Martin Banks, Personal Computer World 12/86 - checked

Banks' Statement

December 1986

Well, Christmas is nearly upon us once again and the kids are getting excited because parent persons are considering...just considering, mind.....whether they might indulge in a personal computer this time.

It is a difficult problem for them. They maybe missed out on the last rounds of Christmas techno-glutony, when parents from every part of this festered isle seemed to rush out and buy their off-spring a Spectrum or a BBC or a Commodore 64 or a whatever, only to find that in a reasonably high percentage of cases it hadn't fulfilled the parental dream. Children rarely do, of course.

Instead of instantly learning ALL about computers, getting jobs as chief programmers with software companies and getting a Ferrari they were too young and inexperienced to drive (a particular dream of the yuppy parent, who might then get the chance to drive the thing themselves), most kids simply learned how to zap space invaders of one race, colour, and dubious religeous persuasion in a bloodless orgy of commuted violence.

If not that, the luckless Christmas present found its way into the back of a cupboard, there to remain until discovered, many centuries later, by ardent anthropologists who would set out to prove that the find marked the emergence, or breakdown of, `civilisation'.

Some lucky machines would be given some useful status in the home, propping up the short leg of the kitchin table.All that was in the old days however. Now the parent persons have a justifiable reason to rush out and buy a personal computer for the family, a reason of their own. The emergence of the Amstrad PC1512 brings them the industry standard desk-top marriage of person and machine at a price which makes it attractive for the home user.

It has all the bits needed; PC compatibility (well, at the time of writing this the first doubts about how total that compatibility is have started to appear... needless to say, it is likely to prove as compatible as most others). It is also generating a new splurge of cheap applications software spun off the back of old, usually fairly well-proven packages. Best of all, it is not expensive.

This, for the individual home user is not quite the same thing as being cheap. At £499 for the lowest-cost single disk version, it is still a goodly lump of disposable income. This is not the whole price story, either, for most users are going to want a printer, and even a cheap one adds to the price. Also, any half-serious user will soon appreciate that a dual disk version is a much better option, so once again the real price will go up.

Despite all this, it still represents what marketing executives love to call an `aggressive price position relative to the competition'. That competition has, until now, had its sights firmly set on the business side of the IBM PC-compatible marketplace. That, after all, has been where virtually all the sales have been. One of the key levers that could bring the Amstrad machine into the home in large numbers this Christmas, is the fact that there are now many people using PCs at work.

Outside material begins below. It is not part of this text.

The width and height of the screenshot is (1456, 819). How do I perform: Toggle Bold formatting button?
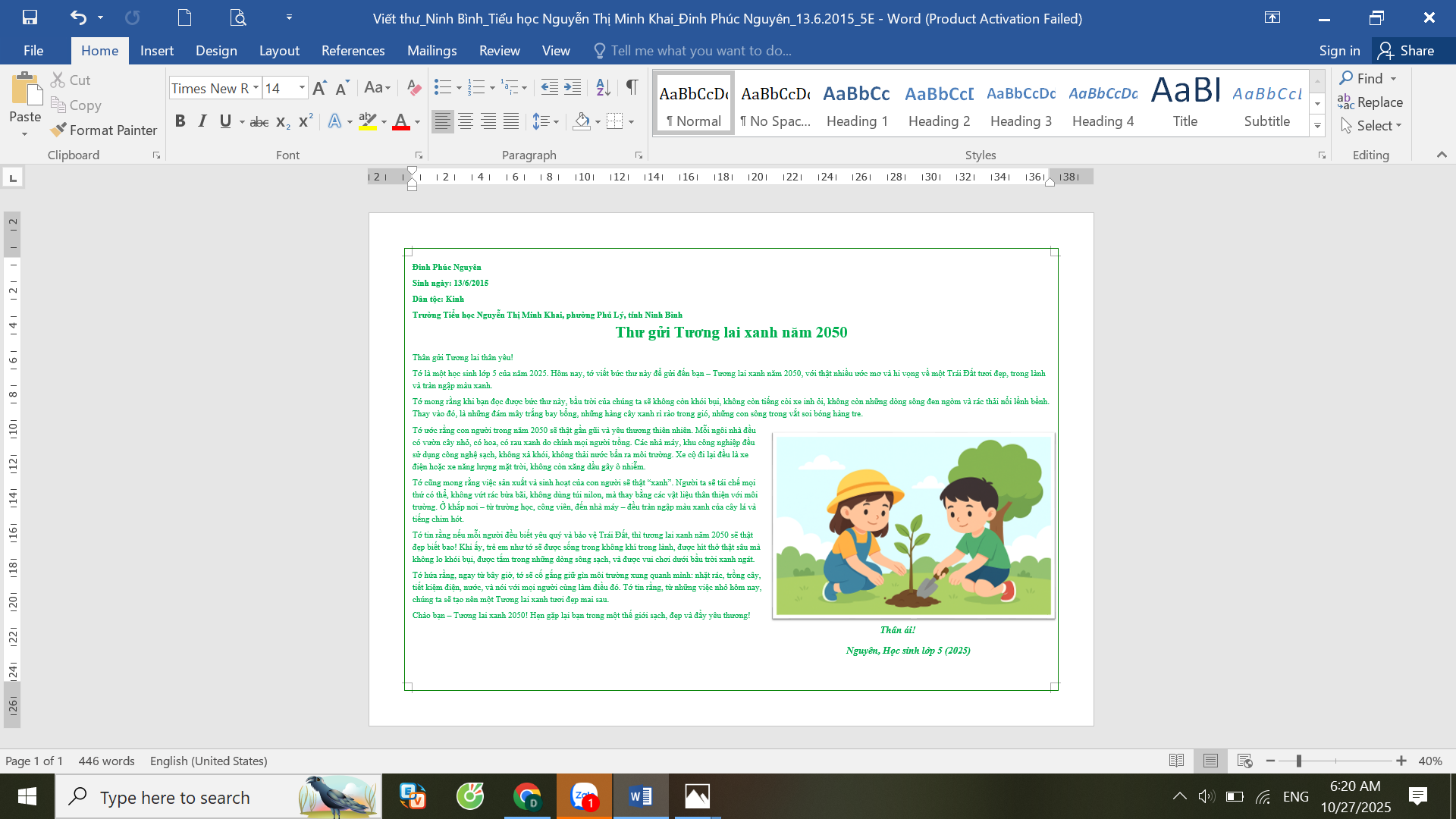pyautogui.click(x=180, y=121)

Having a PC at home as well could prove to be very helpful in the parents' working lives, making them able to do something creative/essential/demanded-of-them-by-their-boss in their own time. It could also go a bundle in the self-esteem battles with the neighbours....."still trying to do consolidated accounts on that?" you could say to a neighbour, as you disdainfully stare down at a tarted-up games machine.

But hereby lies a potential problem for Amstrad in getting the PC1512 into homes. Alternatively, it could spell a problem for lots of computer manufacturers, IBM being not least amongst them.

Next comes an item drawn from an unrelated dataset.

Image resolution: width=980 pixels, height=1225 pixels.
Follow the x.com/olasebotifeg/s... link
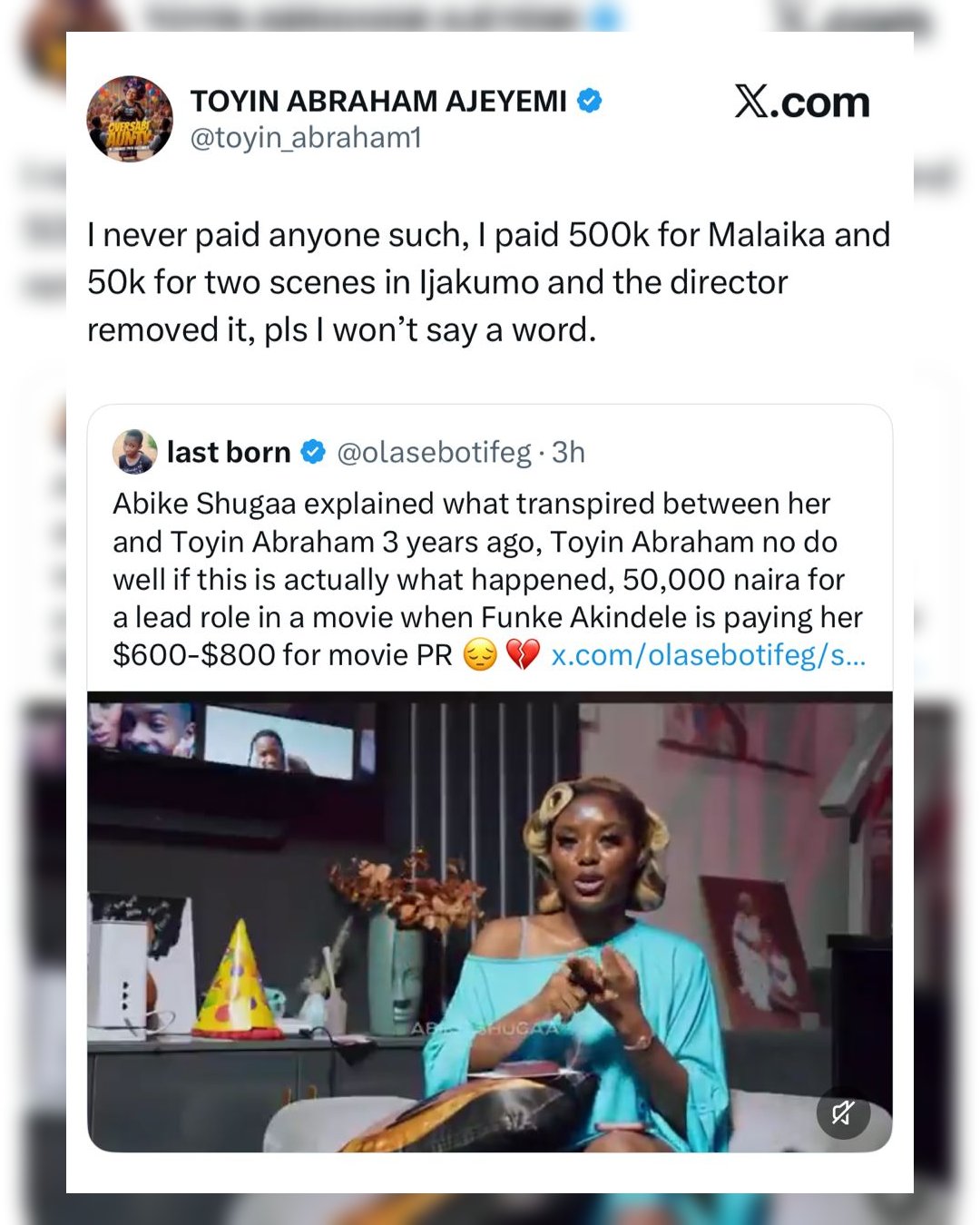click(709, 654)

The nature of the problem is in the existing systems used by many companies (and therefore many potentially Amstrad-buying parents). The growth in the clone market generally has cut IBM to the quick, and there is a general consensus that the company is now going to do its best to move the business/corporate PC marketplace to new machines, probably of a more proprietary nature.

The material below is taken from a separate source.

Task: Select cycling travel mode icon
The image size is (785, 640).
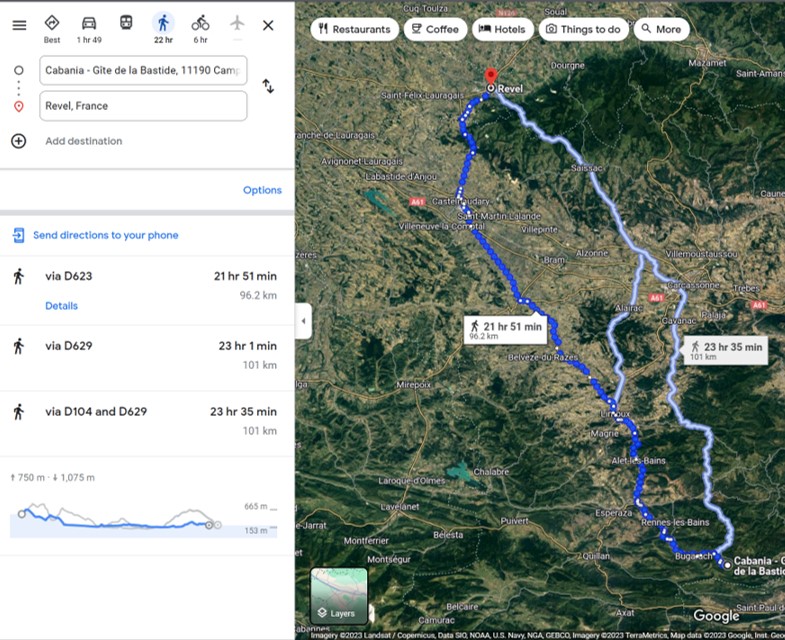Action: tap(200, 24)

There is much less concensus as to what these new machines might be like; whether they will be based on Intel's new 386 processor, the existing 286 processor with new, proprietary software, or the RISC-based RT/PC line. It could move in any or all of these directions, and probably will, fairly soon.

The next question, however, is whether those corporate users will actually play the game and follow the new tracks being set out for them by IBM, and some other manufacturers as well. To be sure, some of them will.

Some will be IBM houses right across the board, in which case a move to new machines (that will almost certainly include integral facilities for micro-mini-mainframe communications) will be natural and essential. Others will be DEC-based establishments, in which case the new VAXmate MS-DOS machine will attract, as it gives them the growth path they would like between the PC environment and the overall VAX environment.

For executives in these companies, they may find that the idea of having a PC at home could be severely prejudiced by its potential incompatibility with what the company is now going to use. This, in turn, could adversely affect the demand for Amstrad PCs in the home market.

On the other hand, there could be growing instances of what I have in the past refered to as FIRN: Functional Interia Response Neurosis. This can come in many forms, including the classic `wait until the price drops low enough to buy, and then when it is find that a later model has more interesting features that you are willing to wait for until the price drops low enough (repeat endless until the technology is no longer relevent).

Another form however is where existing users just get fed up with all the changes foisted on them by the industry. In this case, they simply refuse to buy, partly because they don't yet understand the capabilities of the systems they already have, and partly because they haven't yet used up their applicability.

In this case, they will stick with what they know - the PC. The big companies will get egg on their collective faces and Amstrad.... well, Amstrad could sell heavily not only into the home, but business as well. Next year should be fun.